- _Work to be completed_
In this exercise, the entries below are to be transcribed exactly, line by line.
[Entries shown — start]
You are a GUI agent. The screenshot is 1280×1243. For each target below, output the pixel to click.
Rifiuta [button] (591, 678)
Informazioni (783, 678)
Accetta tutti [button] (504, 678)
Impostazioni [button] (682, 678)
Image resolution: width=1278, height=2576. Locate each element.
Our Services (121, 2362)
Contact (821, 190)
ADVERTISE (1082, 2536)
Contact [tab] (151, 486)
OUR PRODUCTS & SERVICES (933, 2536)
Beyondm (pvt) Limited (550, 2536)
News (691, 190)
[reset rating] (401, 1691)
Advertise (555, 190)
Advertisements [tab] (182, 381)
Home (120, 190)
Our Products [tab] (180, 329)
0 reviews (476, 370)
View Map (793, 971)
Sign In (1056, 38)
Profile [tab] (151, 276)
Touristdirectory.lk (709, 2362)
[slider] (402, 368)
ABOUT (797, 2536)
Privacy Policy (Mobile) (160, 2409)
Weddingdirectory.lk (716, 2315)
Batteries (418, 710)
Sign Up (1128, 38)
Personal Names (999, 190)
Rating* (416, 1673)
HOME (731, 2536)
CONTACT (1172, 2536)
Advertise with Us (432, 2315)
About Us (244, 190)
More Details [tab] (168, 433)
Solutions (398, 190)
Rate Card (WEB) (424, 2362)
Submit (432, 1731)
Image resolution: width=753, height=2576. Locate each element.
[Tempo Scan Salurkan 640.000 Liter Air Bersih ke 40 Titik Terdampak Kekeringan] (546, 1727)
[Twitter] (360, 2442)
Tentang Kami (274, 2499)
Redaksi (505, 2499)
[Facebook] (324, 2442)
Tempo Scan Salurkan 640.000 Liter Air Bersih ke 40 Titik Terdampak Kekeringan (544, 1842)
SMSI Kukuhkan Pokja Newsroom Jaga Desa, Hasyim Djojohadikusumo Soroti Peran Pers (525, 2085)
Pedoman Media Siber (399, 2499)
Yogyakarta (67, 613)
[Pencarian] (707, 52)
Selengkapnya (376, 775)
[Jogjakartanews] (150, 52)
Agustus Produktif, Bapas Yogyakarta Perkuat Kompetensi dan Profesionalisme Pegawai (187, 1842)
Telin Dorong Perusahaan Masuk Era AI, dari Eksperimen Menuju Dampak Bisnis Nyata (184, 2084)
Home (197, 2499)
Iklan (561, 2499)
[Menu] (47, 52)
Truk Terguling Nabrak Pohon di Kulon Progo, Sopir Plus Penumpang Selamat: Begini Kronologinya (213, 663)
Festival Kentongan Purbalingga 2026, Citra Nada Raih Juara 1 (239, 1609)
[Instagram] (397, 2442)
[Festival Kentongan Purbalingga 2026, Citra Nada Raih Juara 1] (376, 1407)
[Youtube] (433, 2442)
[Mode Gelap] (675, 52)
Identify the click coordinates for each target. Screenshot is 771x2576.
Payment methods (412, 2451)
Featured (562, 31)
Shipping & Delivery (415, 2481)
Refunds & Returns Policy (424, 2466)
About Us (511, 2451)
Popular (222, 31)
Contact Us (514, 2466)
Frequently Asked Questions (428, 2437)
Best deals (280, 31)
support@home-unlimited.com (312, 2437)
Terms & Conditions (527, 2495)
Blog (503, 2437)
[Entries shown — finish]
- _Finished task_
You are a GUI agent. The screenshot is 1280×1243. For each target below, output the pixel to click.
Rifiuta [button] (591, 678)
Informazioni (783, 678)
Accetta tutti [button] (504, 678)
Impostazioni [button] (682, 678)
Image resolution: width=1278, height=2576. Locate each element.
Our Services (121, 2362)
Contact (821, 190)
ADVERTISE (1082, 2536)
Contact [tab] (151, 486)
OUR PRODUCTS & SERVICES (933, 2536)
Beyondm (pvt) Limited (550, 2536)
News (691, 190)
[reset rating] (401, 1691)
Advertise (555, 190)
Advertisements [tab] (182, 381)
Home (120, 190)
Our Products [tab] (180, 329)
0 reviews (476, 370)
View Map (793, 971)
Sign In (1056, 38)
Profile [tab] (151, 276)
Touristdirectory.lk (709, 2362)
[slider] (402, 368)
ABOUT (797, 2536)
Privacy Policy (Mobile) (160, 2409)
Weddingdirectory.lk (716, 2315)
Batteries (418, 710)
Sign Up (1128, 38)
Personal Names (999, 190)
Rating* (416, 1673)
HOME (731, 2536)
CONTACT (1172, 2536)
Advertise with Us (432, 2315)
About Us (244, 190)
More Details [tab] (168, 433)
Solutions (398, 190)
Rate Card (WEB) (424, 2362)
Submit (432, 1731)
Image resolution: width=753, height=2576. Locate each element.
[Tempo Scan Salurkan 640.000 Liter Air Bersih ke 40 Titik Terdampak Kekeringan] (546, 1727)
[Twitter] (360, 2442)
Tentang Kami (274, 2499)
Redaksi (505, 2499)
[Facebook] (324, 2442)
Tempo Scan Salurkan 640.000 Liter Air Bersih ke 40 Titik Terdampak Kekeringan (544, 1842)
SMSI Kukuhkan Pokja Newsroom Jaga Desa, Hasyim Djojohadikusumo Soroti Peran Pers (525, 2085)
Pedoman Media Siber (399, 2499)
Yogyakarta (67, 613)
[Pencarian] (707, 52)
Selengkapnya (376, 775)
[Jogjakartanews] (150, 52)
Agustus Produktif, Bapas Yogyakarta Perkuat Kompetensi dan Profesionalisme Pegawai (187, 1842)
Telin Dorong Perusahaan Masuk Era AI, dari Eksperimen Menuju Dampak Bisnis Nyata (184, 2084)
Home (197, 2499)
Iklan (561, 2499)
[Menu] (47, 52)
Truk Terguling Nabrak Pohon di Kulon Progo, Sopir Plus Penumpang Selamat: Begini Kronologinya (213, 663)
Festival Kentongan Purbalingga 2026, Citra Nada Raih Juara 1 (239, 1609)
[Instagram] (397, 2442)
[Festival Kentongan Purbalingga 2026, Citra Nada Raih Juara 1] (376, 1407)
[Youtube] (433, 2442)
[Mode Gelap] (675, 52)
Identify the click coordinates for each target. Screenshot is 771x2576.
Payment methods (412, 2451)
Featured (562, 31)
Shipping & Delivery (415, 2481)
Refunds & Returns Policy (424, 2466)
About Us (511, 2451)
Popular (222, 31)
Contact Us (514, 2466)
Frequently Asked Questions (428, 2437)
Best deals (280, 31)
support@home-unlimited.com (312, 2437)
Terms & Conditions (527, 2495)
Blog (503, 2437)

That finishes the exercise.